Commercial insurance has long depended on brokers, agents, and carrier websites to reach small businesses. But as commerce shifts onto social platforms, insurers are beginning to follow customers directly into the ecosystems where they sell, advertise, and manage operations.
The latest example comes from ERGO NEXT Insurance, which has embedded business coverage into TikTok Shop, allowing eligible merchants to purchase general liability, professional liability, workers' compensation, and cyber insurance through the platform's Seller Center.
Announced on May 20, the integration lets US sellers obtain a quote and bind a policy entirely online "in a matter of minutes," drawing on the merchant profile data already held on TikTok Shop so buyers can skip the long questionnaires that typically accompany a commercial application.
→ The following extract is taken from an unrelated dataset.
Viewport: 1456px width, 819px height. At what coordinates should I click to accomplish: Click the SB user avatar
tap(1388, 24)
The move reflects a broader industry push toward embedded commercial insurance and raises questions about how distribution could evolve for the next generation of entrepreneurs.
Lead insurance analyst at GlobalData, Beatriz Benito, said: “ERGO NEXT’s partnership with TikTok reflects a massive industry push toward embedded commercial lines. While historically embedded insurance heavily focused on personal lines, the next wave will gravitate toward commercial lines as providers realize further potential despite the greater complexity of commercial products.”
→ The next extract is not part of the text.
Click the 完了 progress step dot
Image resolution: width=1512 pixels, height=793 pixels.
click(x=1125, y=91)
Social commerce is no longer a niche channel. US sales through social platforms reached an estimated $87 billion in 2025 and are expected to exceed $100 billion in 2026, according to eMarketer. TikTok Shop alone accounted for nearly one-fifth of US social commerce activity.
TikTok's merchant base is expanding rapidly. More than 215,000 US small businesses actively sell through the platform, with sales among smaller merchants rising 66% in 2025, according to figures cited by Modern Retail.
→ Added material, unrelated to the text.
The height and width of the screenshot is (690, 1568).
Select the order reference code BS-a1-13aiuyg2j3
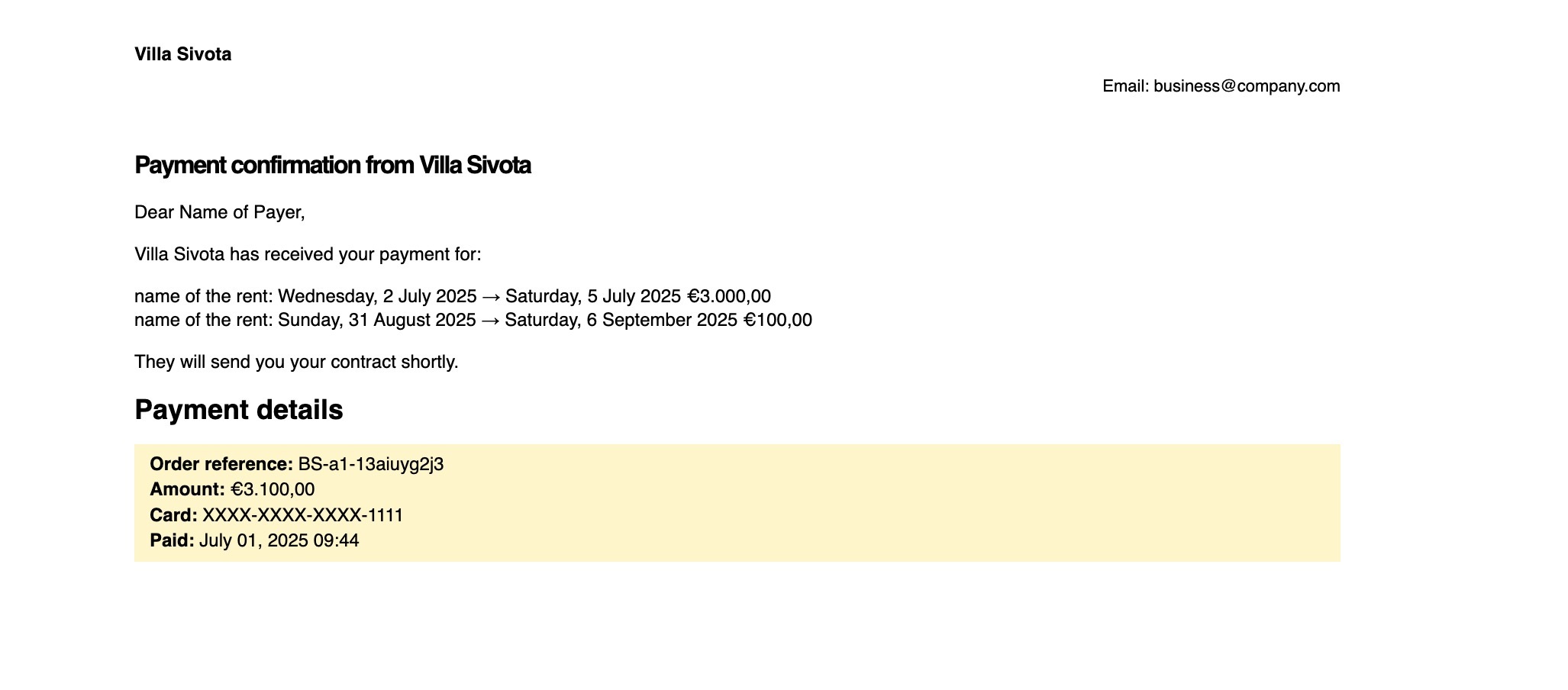[x=371, y=464]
These merchants represent a large and underserved market for insurers. Many entrepreneurs entering social commerce are first-time business owners, and insurance awareness remains limited. Hiscox's 2025 Underinsurance in Small Business Report found that 77% of US small businesses are underinsured, while 13% carry no insurance at all. Only 42% maintain professional liability coverage.
ERGO NEXT has not publicly disclosed pricing or the full eligibility criteria for participating sellers, and the coverage is aimed at smaller, lower-complexity risks rather than the platform's largest merchants. The carrier behind the offering is itself a marker of how seriously incumbents are taking this channel: ERGO NEXT is the Palo Alto insurtech formerly known as NEXT Insurance, which Munich Re's ERGO Group acquired in 2025.
The launch also signals the growing acceptance of embedded insurance models. Historically, insurance distribution has required business owners to leave their workflow, search for a policy, complete lengthy forms, and often consult an agent. Embedded models invert that process by inserting insurance into existing workflows.
The concept already has traction in personal lines through travel and device protection — and, increasingly, in auto. In a comment to Insurance Business, Stephen J. Crewdson, Managing Director, Customer Solutions – Insurance at J.D. Power noted that 36% of recent auto insurance shoppers are interested in buying an auto insurance policy through an embedded channel.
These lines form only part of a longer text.